■ Collected data entries
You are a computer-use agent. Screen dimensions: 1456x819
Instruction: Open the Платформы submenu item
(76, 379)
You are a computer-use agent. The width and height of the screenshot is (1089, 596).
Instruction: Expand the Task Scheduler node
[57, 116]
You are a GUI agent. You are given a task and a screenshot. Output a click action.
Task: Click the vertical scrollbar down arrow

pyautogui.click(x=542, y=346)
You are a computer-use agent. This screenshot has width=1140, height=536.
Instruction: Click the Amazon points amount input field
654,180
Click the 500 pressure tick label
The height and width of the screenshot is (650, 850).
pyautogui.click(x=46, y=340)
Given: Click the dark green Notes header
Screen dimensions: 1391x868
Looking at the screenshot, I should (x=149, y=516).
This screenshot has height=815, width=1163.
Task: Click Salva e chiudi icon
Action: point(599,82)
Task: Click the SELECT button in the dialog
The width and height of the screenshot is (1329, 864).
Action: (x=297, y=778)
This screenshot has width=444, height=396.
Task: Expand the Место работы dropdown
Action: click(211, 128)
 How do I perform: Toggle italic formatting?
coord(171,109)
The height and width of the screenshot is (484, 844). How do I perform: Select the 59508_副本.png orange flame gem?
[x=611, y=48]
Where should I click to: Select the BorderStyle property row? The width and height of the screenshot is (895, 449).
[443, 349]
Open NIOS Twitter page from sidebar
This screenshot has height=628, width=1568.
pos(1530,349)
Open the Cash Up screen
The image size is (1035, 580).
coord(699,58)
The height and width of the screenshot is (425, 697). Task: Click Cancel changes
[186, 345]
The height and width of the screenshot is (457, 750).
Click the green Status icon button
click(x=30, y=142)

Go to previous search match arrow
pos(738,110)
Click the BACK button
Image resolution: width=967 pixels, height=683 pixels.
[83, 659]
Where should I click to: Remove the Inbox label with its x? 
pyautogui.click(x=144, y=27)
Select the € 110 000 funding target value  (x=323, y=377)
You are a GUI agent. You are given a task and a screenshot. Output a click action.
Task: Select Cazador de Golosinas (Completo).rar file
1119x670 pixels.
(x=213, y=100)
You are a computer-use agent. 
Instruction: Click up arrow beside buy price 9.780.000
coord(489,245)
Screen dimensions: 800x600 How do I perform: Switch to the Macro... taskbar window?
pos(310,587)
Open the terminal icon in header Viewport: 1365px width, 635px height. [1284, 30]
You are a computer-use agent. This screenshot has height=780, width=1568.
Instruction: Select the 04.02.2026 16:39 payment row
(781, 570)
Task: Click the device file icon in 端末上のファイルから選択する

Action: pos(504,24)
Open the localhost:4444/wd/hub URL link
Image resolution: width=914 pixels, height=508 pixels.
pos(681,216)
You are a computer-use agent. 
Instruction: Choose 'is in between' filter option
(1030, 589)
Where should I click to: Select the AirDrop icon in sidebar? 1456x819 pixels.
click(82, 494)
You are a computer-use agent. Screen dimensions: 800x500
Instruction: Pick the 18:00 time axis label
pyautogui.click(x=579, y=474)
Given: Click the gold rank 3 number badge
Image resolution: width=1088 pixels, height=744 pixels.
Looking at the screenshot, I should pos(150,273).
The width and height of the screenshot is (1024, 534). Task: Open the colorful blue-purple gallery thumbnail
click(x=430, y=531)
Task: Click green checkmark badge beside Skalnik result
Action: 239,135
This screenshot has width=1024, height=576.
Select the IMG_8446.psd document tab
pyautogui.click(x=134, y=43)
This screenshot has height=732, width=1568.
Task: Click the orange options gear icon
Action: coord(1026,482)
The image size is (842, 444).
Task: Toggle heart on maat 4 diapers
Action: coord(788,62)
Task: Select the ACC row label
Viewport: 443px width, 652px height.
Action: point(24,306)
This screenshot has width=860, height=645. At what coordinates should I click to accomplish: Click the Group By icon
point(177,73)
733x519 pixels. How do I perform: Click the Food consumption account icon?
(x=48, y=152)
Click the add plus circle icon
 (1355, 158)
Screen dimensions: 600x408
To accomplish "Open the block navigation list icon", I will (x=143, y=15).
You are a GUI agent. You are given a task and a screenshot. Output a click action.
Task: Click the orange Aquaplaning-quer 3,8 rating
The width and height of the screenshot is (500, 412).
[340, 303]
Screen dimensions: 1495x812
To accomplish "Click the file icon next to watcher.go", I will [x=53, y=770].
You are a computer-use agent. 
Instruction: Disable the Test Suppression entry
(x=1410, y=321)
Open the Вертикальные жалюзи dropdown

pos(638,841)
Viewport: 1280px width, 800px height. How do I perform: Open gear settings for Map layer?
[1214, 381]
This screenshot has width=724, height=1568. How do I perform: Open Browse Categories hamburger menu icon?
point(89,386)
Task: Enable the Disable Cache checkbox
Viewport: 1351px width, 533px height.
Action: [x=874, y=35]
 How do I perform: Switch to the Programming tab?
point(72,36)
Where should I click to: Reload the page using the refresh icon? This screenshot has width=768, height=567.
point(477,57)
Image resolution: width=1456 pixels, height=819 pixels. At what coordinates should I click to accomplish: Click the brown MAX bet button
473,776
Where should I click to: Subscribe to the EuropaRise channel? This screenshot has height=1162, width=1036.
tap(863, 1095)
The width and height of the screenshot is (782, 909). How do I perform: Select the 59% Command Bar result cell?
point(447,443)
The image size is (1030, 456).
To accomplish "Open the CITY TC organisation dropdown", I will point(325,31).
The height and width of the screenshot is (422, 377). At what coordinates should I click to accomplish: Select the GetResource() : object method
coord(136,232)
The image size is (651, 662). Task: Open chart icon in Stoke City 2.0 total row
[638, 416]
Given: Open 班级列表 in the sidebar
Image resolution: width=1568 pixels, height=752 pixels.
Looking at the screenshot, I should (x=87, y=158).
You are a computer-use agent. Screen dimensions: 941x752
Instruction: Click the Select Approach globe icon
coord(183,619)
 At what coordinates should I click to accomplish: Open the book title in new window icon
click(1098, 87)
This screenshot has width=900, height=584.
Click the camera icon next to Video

■ Assignment
Faithfully transcribe the whole of the data.

■ Response area
You are a computer-use agent. Screen dimensions: 1456x819
Instruction: Open the Платформы submenu item
(76, 379)
You are a computer-use agent. The width and height of the screenshot is (1089, 596).
Instruction: Expand the Task Scheduler node
[57, 116]
You are a GUI agent. You are given a task and a screenshot. Output a click action.
Task: Click the vertical scrollbar down arrow

pyautogui.click(x=542, y=346)
You are a computer-use agent. This screenshot has width=1140, height=536.
Instruction: Click the Amazon points amount input field
654,180
Click the 500 pressure tick label
The height and width of the screenshot is (650, 850).
pyautogui.click(x=46, y=340)
Given: Click the dark green Notes header
Screen dimensions: 1391x868
Looking at the screenshot, I should (x=149, y=516).
This screenshot has height=815, width=1163.
Task: Click Salva e chiudi icon
Action: point(599,82)
Task: Click the SELECT button in the dialog
The width and height of the screenshot is (1329, 864).
Action: (x=297, y=778)
This screenshot has width=444, height=396.
Task: Expand the Место работы dropdown
Action: click(211, 128)
 How do I perform: Toggle italic formatting?
coord(171,109)
The height and width of the screenshot is (484, 844). How do I perform: Select the 59508_副本.png orange flame gem?
[x=611, y=48]
Where should I click to: Select the BorderStyle property row? The width and height of the screenshot is (895, 449).
[443, 349]
Open NIOS Twitter page from sidebar
This screenshot has height=628, width=1568.
pos(1530,349)
Open the Cash Up screen
The image size is (1035, 580).
coord(699,58)
The height and width of the screenshot is (425, 697). Task: Click Cancel changes
[186, 345]
The height and width of the screenshot is (457, 750).
Click the green Status icon button
click(x=30, y=142)

Go to previous search match arrow
pos(738,110)
Click the BACK button
Image resolution: width=967 pixels, height=683 pixels.
[83, 659]
Where should I click to: Remove the Inbox label with its x? 
pyautogui.click(x=144, y=27)
Select the € 110 000 funding target value  (x=323, y=377)
You are a GUI agent. You are given a task and a screenshot. Output a click action.
Task: Select Cazador de Golosinas (Completo).rar file
1119x670 pixels.
(x=213, y=100)
You are a computer-use agent. 
Instruction: Click up arrow beside buy price 9.780.000
coord(489,245)
Screen dimensions: 800x600 How do I perform: Switch to the Macro... taskbar window?
pos(310,587)
Open the terminal icon in header Viewport: 1365px width, 635px height. [1284, 30]
You are a computer-use agent. This screenshot has height=780, width=1568.
Instruction: Select the 04.02.2026 16:39 payment row
(781, 570)
Task: Click the device file icon in 端末上のファイルから選択する

Action: pos(504,24)
Open the localhost:4444/wd/hub URL link
Image resolution: width=914 pixels, height=508 pixels.
pos(681,216)
You are a computer-use agent. 
Instruction: Choose 'is in between' filter option
(1030, 589)
Where should I click to: Select the AirDrop icon in sidebar? 1456x819 pixels.
click(82, 494)
You are a computer-use agent. Screen dimensions: 800x500
Instruction: Pick the 18:00 time axis label
pyautogui.click(x=579, y=474)
Given: Click the gold rank 3 number badge
Image resolution: width=1088 pixels, height=744 pixels.
Looking at the screenshot, I should pos(150,273).
The width and height of the screenshot is (1024, 534). Task: Open the colorful blue-purple gallery thumbnail
click(x=430, y=531)
Task: Click green checkmark badge beside Skalnik result
Action: 239,135
This screenshot has width=1024, height=576.
Select the IMG_8446.psd document tab
pyautogui.click(x=134, y=43)
This screenshot has height=732, width=1568.
Task: Click the orange options gear icon
Action: coord(1026,482)
The image size is (842, 444).
Task: Toggle heart on maat 4 diapers
Action: coord(788,62)
Task: Select the ACC row label
Viewport: 443px width, 652px height.
Action: point(24,306)
This screenshot has width=860, height=645. At what coordinates should I click to accomplish: Click the Group By icon
point(177,73)
733x519 pixels. How do I perform: Click the Food consumption account icon?
(x=48, y=152)
Click the add plus circle icon
 (1355, 158)
Screen dimensions: 600x408
To accomplish "Open the block navigation list icon", I will (x=143, y=15).
You are a GUI agent. You are given a task and a screenshot. Output a click action.
Task: Click the orange Aquaplaning-quer 3,8 rating
The width and height of the screenshot is (500, 412).
[340, 303]
Screen dimensions: 1495x812
To accomplish "Click the file icon next to watcher.go", I will [x=53, y=770].
You are a computer-use agent. 
Instruction: Disable the Test Suppression entry
(x=1410, y=321)
Open the Вертикальные жалюзи dropdown

pos(638,841)
Viewport: 1280px width, 800px height. How do I perform: Open gear settings for Map layer?
[1214, 381]
This screenshot has width=724, height=1568. How do I perform: Open Browse Categories hamburger menu icon?
point(89,386)
Task: Enable the Disable Cache checkbox
Viewport: 1351px width, 533px height.
Action: [x=874, y=35]
 How do I perform: Switch to the Programming tab?
point(72,36)
Where should I click to: Reload the page using the refresh icon? This screenshot has width=768, height=567.
point(477,57)
Image resolution: width=1456 pixels, height=819 pixels. At what coordinates should I click to accomplish: Click the brown MAX bet button
473,776
Where should I click to: Subscribe to the EuropaRise channel? This screenshot has height=1162, width=1036.
tap(863, 1095)
The width and height of the screenshot is (782, 909). How do I perform: Select the 59% Command Bar result cell?
point(447,443)
The image size is (1030, 456).
To accomplish "Open the CITY TC organisation dropdown", I will point(325,31).
The height and width of the screenshot is (422, 377). At what coordinates should I click to accomplish: Select the GetResource() : object method
coord(136,232)
The image size is (651, 662). Task: Open chart icon in Stoke City 2.0 total row
[638, 416]
Given: Open 班级列表 in the sidebar
Image resolution: width=1568 pixels, height=752 pixels.
Looking at the screenshot, I should (x=87, y=158).
You are a computer-use agent. Screen dimensions: 941x752
Instruction: Click the Select Approach globe icon
coord(183,619)
 At what coordinates should I click to accomplish: Open the book title in new window icon
click(1098, 87)
This screenshot has width=900, height=584.
Click the camera icon next to Video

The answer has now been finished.